-- start RECORD SET --

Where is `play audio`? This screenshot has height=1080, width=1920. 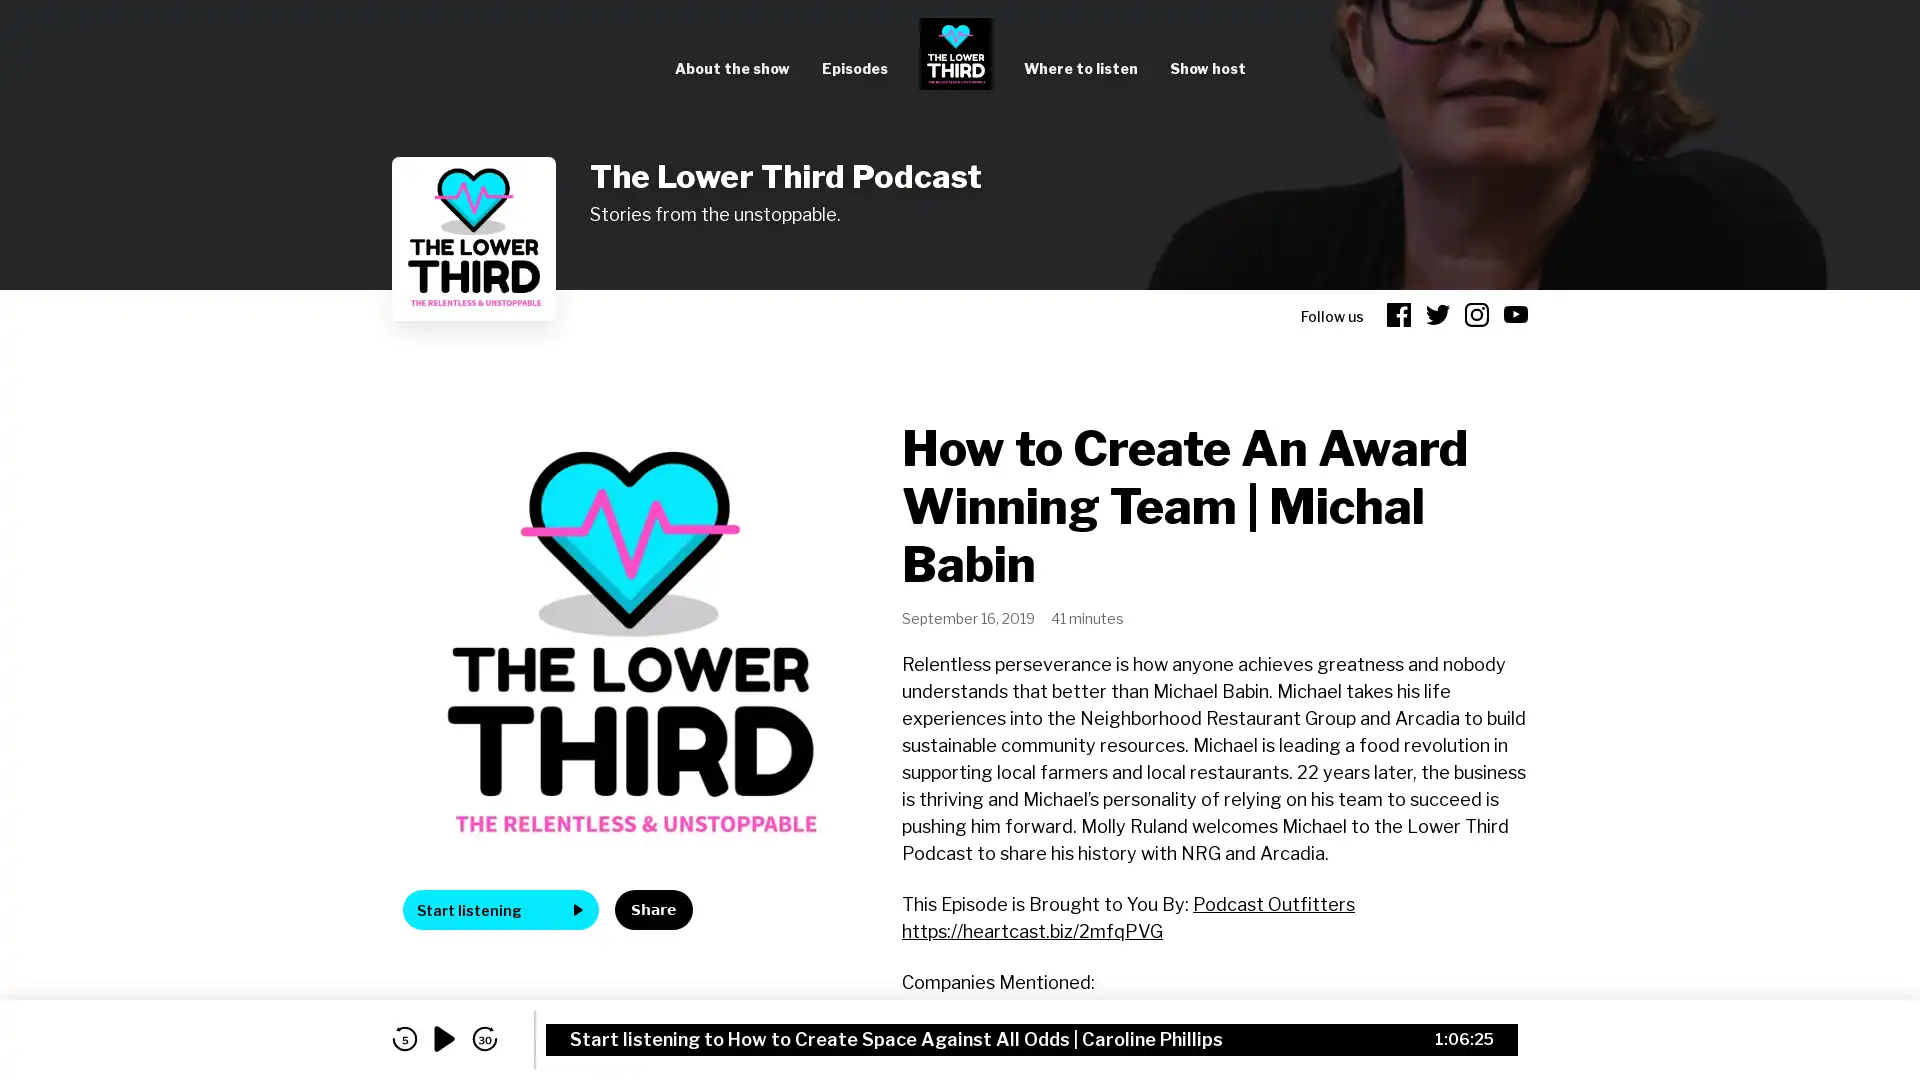 play audio is located at coordinates (444, 1038).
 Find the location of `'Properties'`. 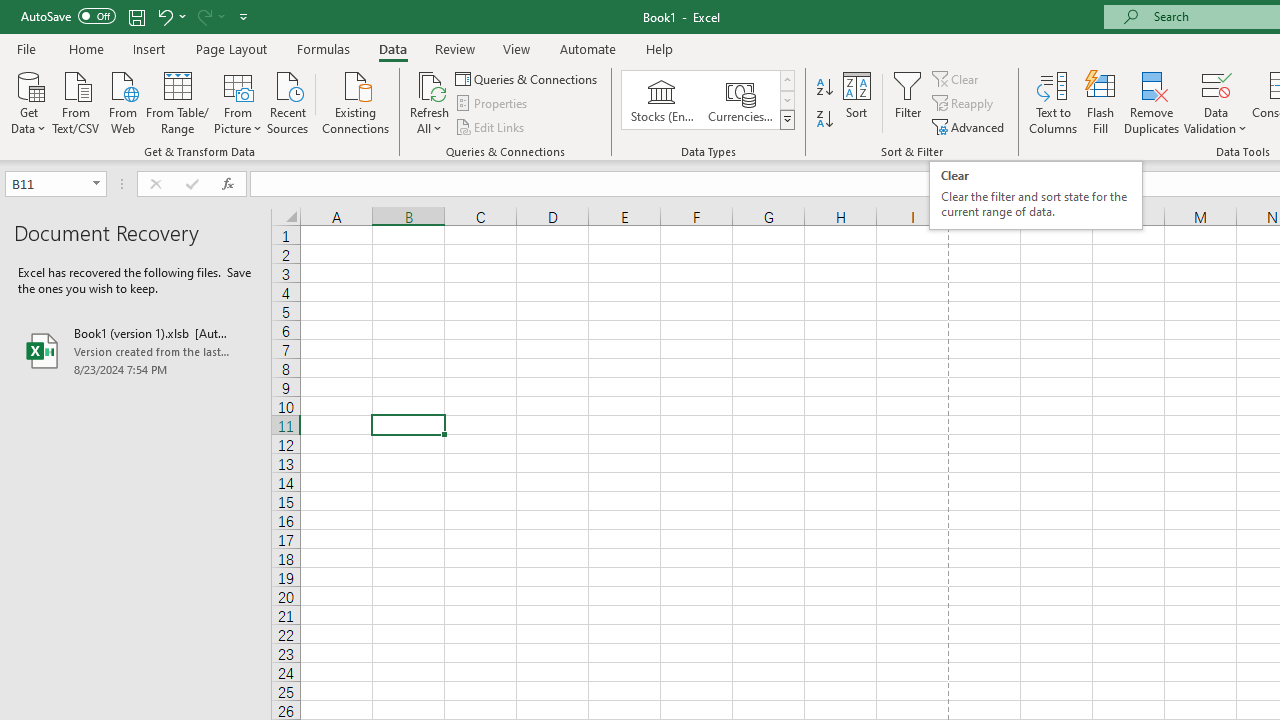

'Properties' is located at coordinates (492, 103).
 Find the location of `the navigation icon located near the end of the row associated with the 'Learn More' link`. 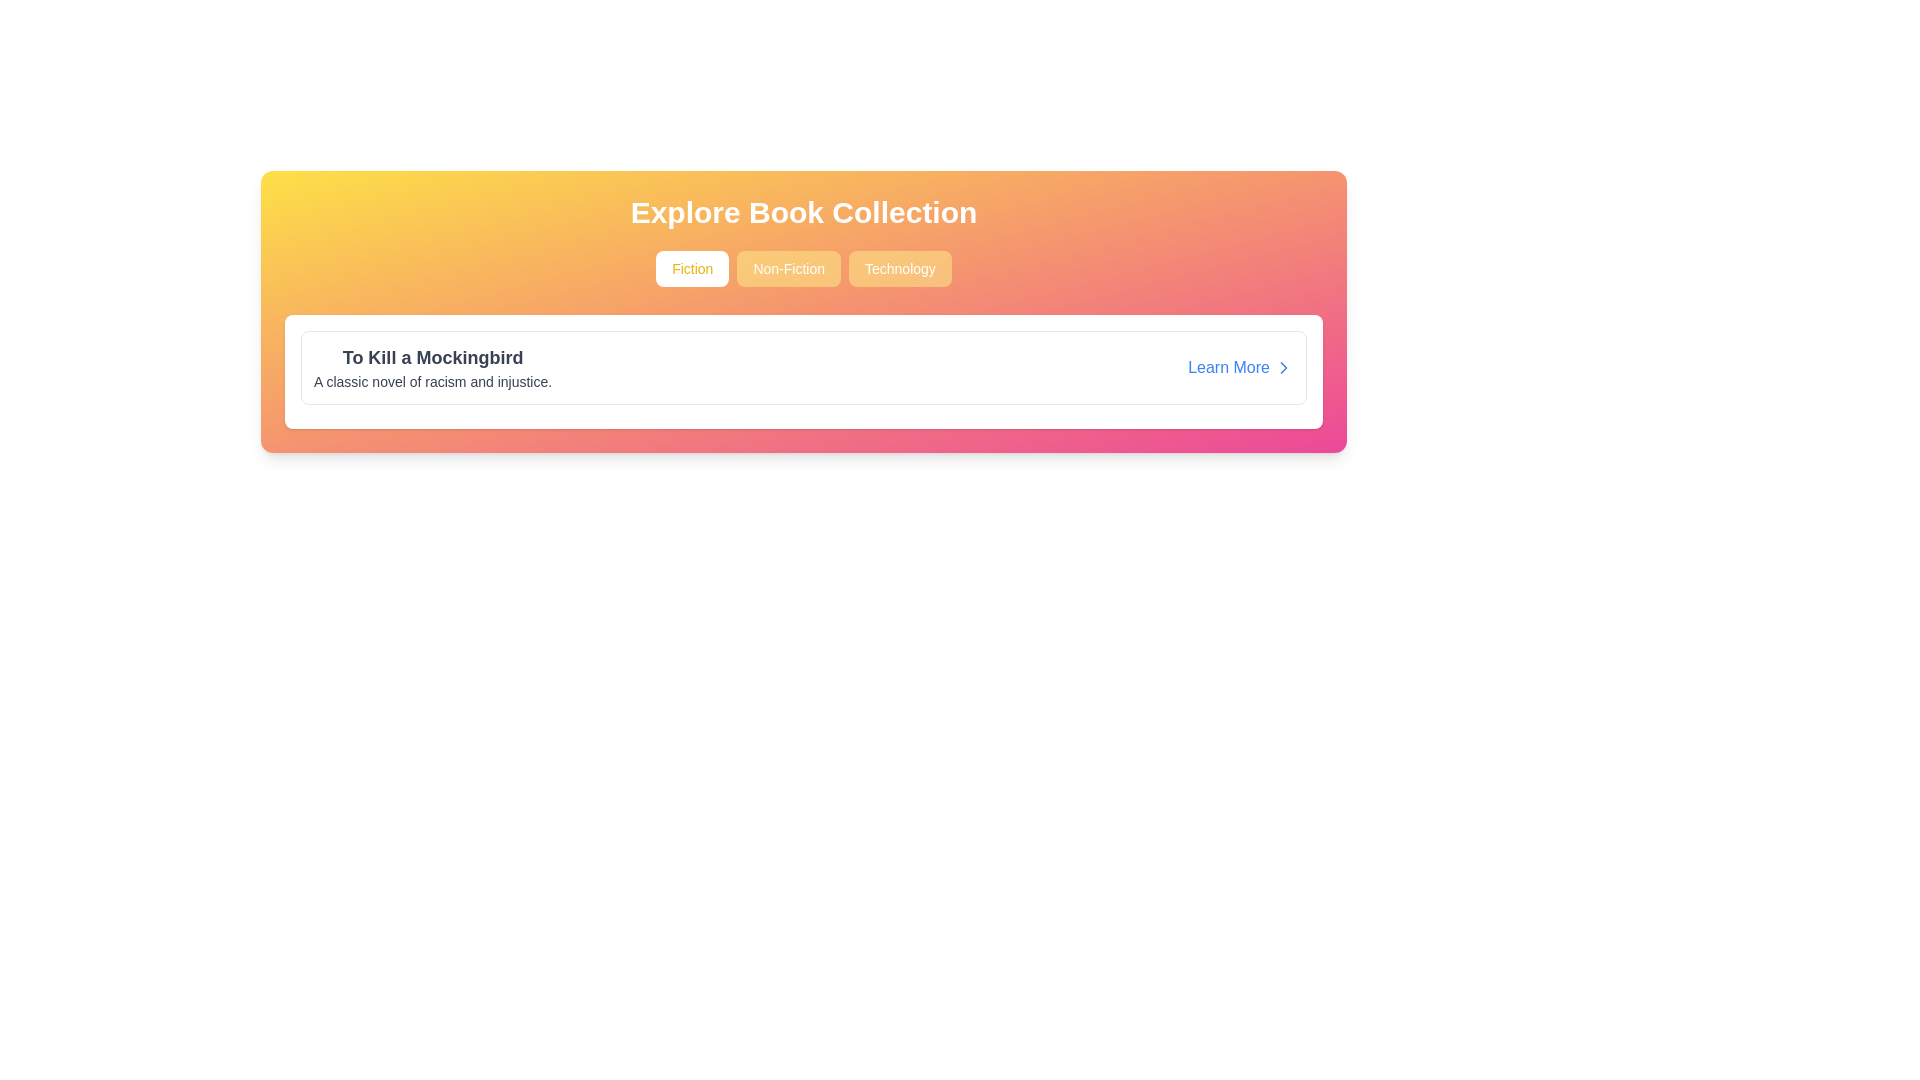

the navigation icon located near the end of the row associated with the 'Learn More' link is located at coordinates (1283, 367).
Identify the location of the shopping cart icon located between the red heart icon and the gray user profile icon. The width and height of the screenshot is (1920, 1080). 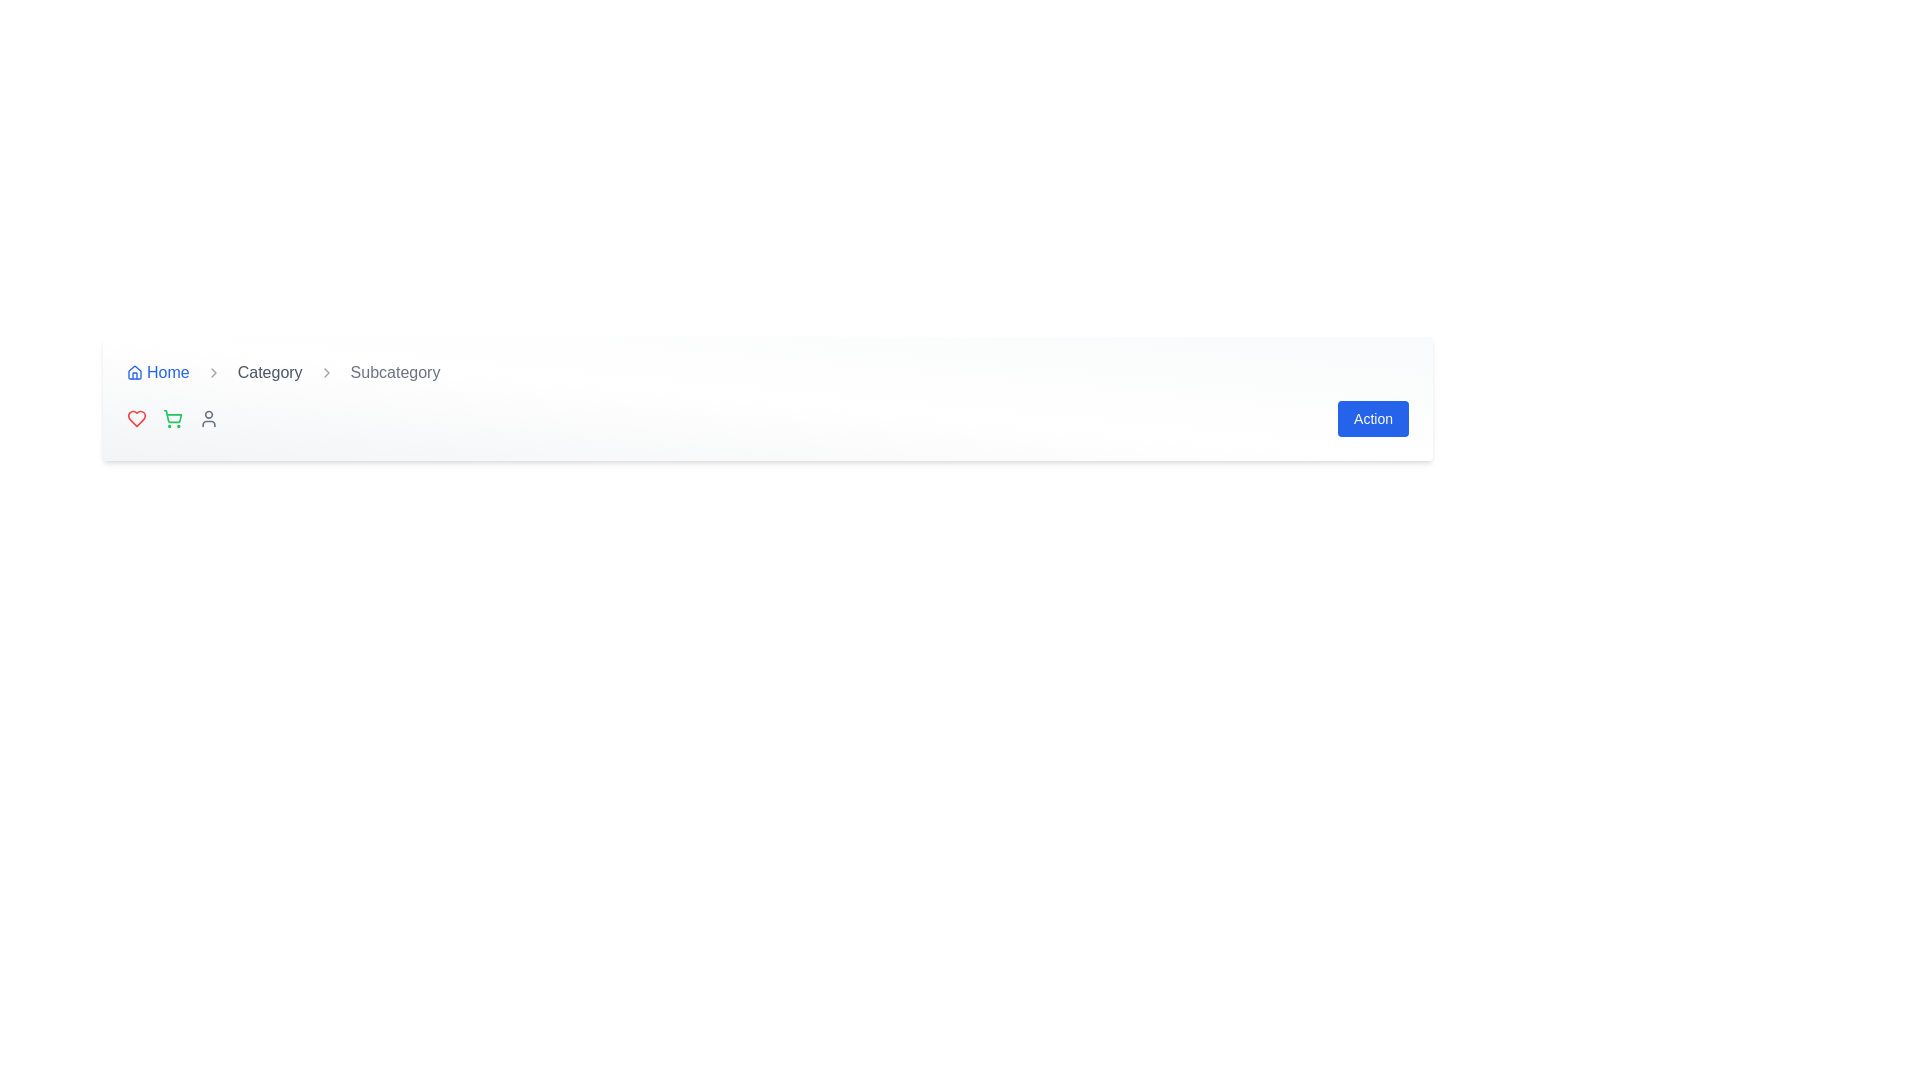
(172, 418).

-- end RECORD SET --

Copy out the items word for word, starting with the line that contains "Identify the location" and continuing through the end of the items, both ends included. Leave the pictures out of your copy.

Identify the location of the shopping cart icon located between the red heart icon and the gray user profile icon. The width and height of the screenshot is (1920, 1080). 
(172, 418).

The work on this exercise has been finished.